Exact copies of all records below are needed.

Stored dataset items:

************

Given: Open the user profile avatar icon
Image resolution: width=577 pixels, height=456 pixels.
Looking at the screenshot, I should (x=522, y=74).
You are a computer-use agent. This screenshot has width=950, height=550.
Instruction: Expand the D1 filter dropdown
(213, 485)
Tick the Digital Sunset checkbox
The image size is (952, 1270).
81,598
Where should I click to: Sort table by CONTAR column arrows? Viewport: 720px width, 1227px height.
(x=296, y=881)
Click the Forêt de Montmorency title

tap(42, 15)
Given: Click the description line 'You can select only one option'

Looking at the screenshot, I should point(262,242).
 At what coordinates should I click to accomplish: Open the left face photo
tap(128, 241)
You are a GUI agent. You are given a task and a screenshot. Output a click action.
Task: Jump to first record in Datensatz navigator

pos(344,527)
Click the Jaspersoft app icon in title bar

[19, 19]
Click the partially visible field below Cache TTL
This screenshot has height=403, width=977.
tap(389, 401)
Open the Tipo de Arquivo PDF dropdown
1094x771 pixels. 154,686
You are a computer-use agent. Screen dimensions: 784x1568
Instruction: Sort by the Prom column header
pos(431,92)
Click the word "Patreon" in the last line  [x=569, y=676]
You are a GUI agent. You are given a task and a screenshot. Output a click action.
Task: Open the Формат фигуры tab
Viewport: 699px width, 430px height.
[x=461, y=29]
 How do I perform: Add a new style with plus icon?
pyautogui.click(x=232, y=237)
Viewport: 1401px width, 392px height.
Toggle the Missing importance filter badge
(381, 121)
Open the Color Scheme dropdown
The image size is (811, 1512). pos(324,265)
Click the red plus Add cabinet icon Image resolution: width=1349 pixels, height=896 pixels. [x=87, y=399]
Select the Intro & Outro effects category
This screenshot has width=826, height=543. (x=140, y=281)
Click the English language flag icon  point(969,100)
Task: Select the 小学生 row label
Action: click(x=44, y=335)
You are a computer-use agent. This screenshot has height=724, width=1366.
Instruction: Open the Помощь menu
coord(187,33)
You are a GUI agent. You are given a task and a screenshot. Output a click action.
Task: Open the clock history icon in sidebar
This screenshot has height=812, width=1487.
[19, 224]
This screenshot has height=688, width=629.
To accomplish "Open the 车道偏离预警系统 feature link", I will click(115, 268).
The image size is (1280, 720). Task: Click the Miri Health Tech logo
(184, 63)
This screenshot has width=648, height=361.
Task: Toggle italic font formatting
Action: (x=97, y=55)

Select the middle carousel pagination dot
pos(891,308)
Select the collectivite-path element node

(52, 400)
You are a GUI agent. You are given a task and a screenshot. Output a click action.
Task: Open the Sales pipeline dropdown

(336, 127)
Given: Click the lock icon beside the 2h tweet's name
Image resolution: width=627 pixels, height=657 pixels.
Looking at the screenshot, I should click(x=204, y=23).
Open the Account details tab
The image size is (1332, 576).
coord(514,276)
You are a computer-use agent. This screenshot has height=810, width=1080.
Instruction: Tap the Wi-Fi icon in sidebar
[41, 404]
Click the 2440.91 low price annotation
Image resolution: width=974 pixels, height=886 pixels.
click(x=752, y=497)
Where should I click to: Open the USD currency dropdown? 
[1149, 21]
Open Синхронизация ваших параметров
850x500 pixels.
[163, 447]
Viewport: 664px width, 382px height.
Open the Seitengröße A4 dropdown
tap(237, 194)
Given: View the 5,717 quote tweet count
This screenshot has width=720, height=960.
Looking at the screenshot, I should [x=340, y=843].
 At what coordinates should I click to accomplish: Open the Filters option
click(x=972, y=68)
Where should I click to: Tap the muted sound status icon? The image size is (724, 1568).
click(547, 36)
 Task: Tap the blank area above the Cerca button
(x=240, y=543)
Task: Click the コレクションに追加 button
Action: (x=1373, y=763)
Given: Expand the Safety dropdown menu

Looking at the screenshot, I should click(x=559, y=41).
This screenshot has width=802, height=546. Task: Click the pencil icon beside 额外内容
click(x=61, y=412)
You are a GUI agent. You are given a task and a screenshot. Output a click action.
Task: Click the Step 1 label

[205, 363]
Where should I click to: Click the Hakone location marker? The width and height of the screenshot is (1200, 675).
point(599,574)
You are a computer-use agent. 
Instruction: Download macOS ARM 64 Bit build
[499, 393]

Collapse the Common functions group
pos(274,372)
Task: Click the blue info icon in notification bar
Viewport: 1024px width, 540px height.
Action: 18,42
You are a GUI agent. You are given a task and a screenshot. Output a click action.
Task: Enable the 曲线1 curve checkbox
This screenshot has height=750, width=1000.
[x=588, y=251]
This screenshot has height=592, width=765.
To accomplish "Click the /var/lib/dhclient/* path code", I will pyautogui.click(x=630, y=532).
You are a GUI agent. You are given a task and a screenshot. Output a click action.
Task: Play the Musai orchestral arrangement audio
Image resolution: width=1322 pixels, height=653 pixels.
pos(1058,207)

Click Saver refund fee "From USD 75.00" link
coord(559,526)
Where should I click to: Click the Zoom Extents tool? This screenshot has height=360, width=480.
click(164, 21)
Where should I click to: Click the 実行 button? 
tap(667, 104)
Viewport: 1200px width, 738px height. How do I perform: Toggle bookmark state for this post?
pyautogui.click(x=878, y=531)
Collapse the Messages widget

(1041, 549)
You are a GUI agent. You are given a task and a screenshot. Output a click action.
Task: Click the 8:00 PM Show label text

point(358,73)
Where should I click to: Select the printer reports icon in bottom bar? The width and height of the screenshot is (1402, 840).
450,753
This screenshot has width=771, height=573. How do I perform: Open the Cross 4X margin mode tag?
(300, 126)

************

● ANSWER TO THIS PROBLEM:
Given: Open the user profile avatar icon
Image resolution: width=577 pixels, height=456 pixels.
Looking at the screenshot, I should (x=522, y=74).
You are a computer-use agent. This screenshot has width=950, height=550.
Instruction: Expand the D1 filter dropdown
(213, 485)
Tick the Digital Sunset checkbox
The image size is (952, 1270).
81,598
Where should I click to: Sort table by CONTAR column arrows? Viewport: 720px width, 1227px height.
(x=296, y=881)
Click the Forêt de Montmorency title

tap(42, 15)
Given: Click the description line 'You can select only one option'

Looking at the screenshot, I should point(262,242).
 At what coordinates should I click to accomplish: Open the left face photo
tap(128, 241)
You are a GUI agent. You are given a task and a screenshot. Output a click action.
Task: Jump to first record in Datensatz navigator

pos(344,527)
Click the Jaspersoft app icon in title bar

[19, 19]
Click the partially visible field below Cache TTL
This screenshot has height=403, width=977.
tap(389, 401)
Open the Tipo de Arquivo PDF dropdown
1094x771 pixels. 154,686
You are a computer-use agent. Screen dimensions: 784x1568
Instruction: Sort by the Prom column header
pos(431,92)
Click the word "Patreon" in the last line  [x=569, y=676]
You are a GUI agent. You are given a task and a screenshot. Output a click action.
Task: Open the Формат фигуры tab
Viewport: 699px width, 430px height.
[x=461, y=29]
 How do I perform: Add a new style with plus icon?
pyautogui.click(x=232, y=237)
Viewport: 1401px width, 392px height.
Toggle the Missing importance filter badge
(381, 121)
Open the Color Scheme dropdown
The image size is (811, 1512). pos(324,265)
Click the red plus Add cabinet icon Image resolution: width=1349 pixels, height=896 pixels. [x=87, y=399]
Select the Intro & Outro effects category
This screenshot has width=826, height=543. (x=140, y=281)
Click the English language flag icon  point(969,100)
Task: Select the 小学生 row label
Action: click(x=44, y=335)
You are a computer-use agent. This screenshot has height=724, width=1366.
Instruction: Open the Помощь menu
coord(187,33)
You are a GUI agent. You are given a task and a screenshot. Output a click action.
Task: Open the clock history icon in sidebar
This screenshot has height=812, width=1487.
[19, 224]
This screenshot has height=688, width=629.
To accomplish "Open the 车道偏离预警系统 feature link", I will click(115, 268).
The image size is (1280, 720). Task: Click the Miri Health Tech logo
(184, 63)
This screenshot has width=648, height=361.
Task: Toggle italic font formatting
Action: (x=97, y=55)

Select the middle carousel pagination dot
pos(891,308)
Select the collectivite-path element node

(52, 400)
You are a GUI agent. You are given a task and a screenshot. Output a click action.
Task: Open the Sales pipeline dropdown

(336, 127)
Given: Click the lock icon beside the 2h tweet's name
Image resolution: width=627 pixels, height=657 pixels.
Looking at the screenshot, I should click(x=204, y=23).
Open the Account details tab
The image size is (1332, 576).
coord(514,276)
You are a computer-use agent. This screenshot has height=810, width=1080.
Instruction: Tap the Wi-Fi icon in sidebar
[41, 404]
Click the 2440.91 low price annotation
Image resolution: width=974 pixels, height=886 pixels.
click(x=752, y=497)
Where should I click to: Open the USD currency dropdown? 
[1149, 21]
Open Синхронизация ваших параметров
850x500 pixels.
[163, 447]
Viewport: 664px width, 382px height.
Open the Seitengröße A4 dropdown
tap(237, 194)
Given: View the 5,717 quote tweet count
This screenshot has width=720, height=960.
Looking at the screenshot, I should [x=340, y=843].
 At what coordinates should I click to accomplish: Open the Filters option
click(x=972, y=68)
Where should I click to: Tap the muted sound status icon? The image size is (724, 1568).
click(547, 36)
 Task: Tap the blank area above the Cerca button
(x=240, y=543)
Task: Click the コレクションに追加 button
Action: (x=1373, y=763)
Given: Expand the Safety dropdown menu

Looking at the screenshot, I should click(x=559, y=41).
This screenshot has width=802, height=546. Task: Click the pencil icon beside 额外内容
click(x=61, y=412)
You are a GUI agent. You are given a task and a screenshot. Output a click action.
Task: Click the Step 1 label

[205, 363]
Where should I click to: Click the Hakone location marker? The width and height of the screenshot is (1200, 675).
point(599,574)
You are a computer-use agent. 
Instruction: Download macOS ARM 64 Bit build
[499, 393]

Collapse the Common functions group
pos(274,372)
Task: Click the blue info icon in notification bar
Viewport: 1024px width, 540px height.
Action: 18,42
You are a GUI agent. You are given a task and a screenshot. Output a click action.
Task: Enable the 曲线1 curve checkbox
This screenshot has height=750, width=1000.
[x=588, y=251]
This screenshot has height=592, width=765.
To accomplish "Click the /var/lib/dhclient/* path code", I will pyautogui.click(x=630, y=532).
You are a GUI agent. You are given a task and a screenshot. Output a click action.
Task: Play the Musai orchestral arrangement audio
Image resolution: width=1322 pixels, height=653 pixels.
pos(1058,207)

Click Saver refund fee "From USD 75.00" link
coord(559,526)
Where should I click to: Click the Zoom Extents tool? This screenshot has height=360, width=480.
click(164, 21)
Where should I click to: Click the 実行 button? 
tap(667, 104)
Viewport: 1200px width, 738px height. How do I perform: Toggle bookmark state for this post?
pyautogui.click(x=878, y=531)
Collapse the Messages widget

(1041, 549)
You are a GUI agent. You are given a task and a screenshot. Output a click action.
Task: Click the 8:00 PM Show label text

point(358,73)
Where should I click to: Select the printer reports icon in bottom bar? The width and height of the screenshot is (1402, 840).
450,753
This screenshot has width=771, height=573. How do I perform: Open the Cross 4X margin mode tag?
(300, 126)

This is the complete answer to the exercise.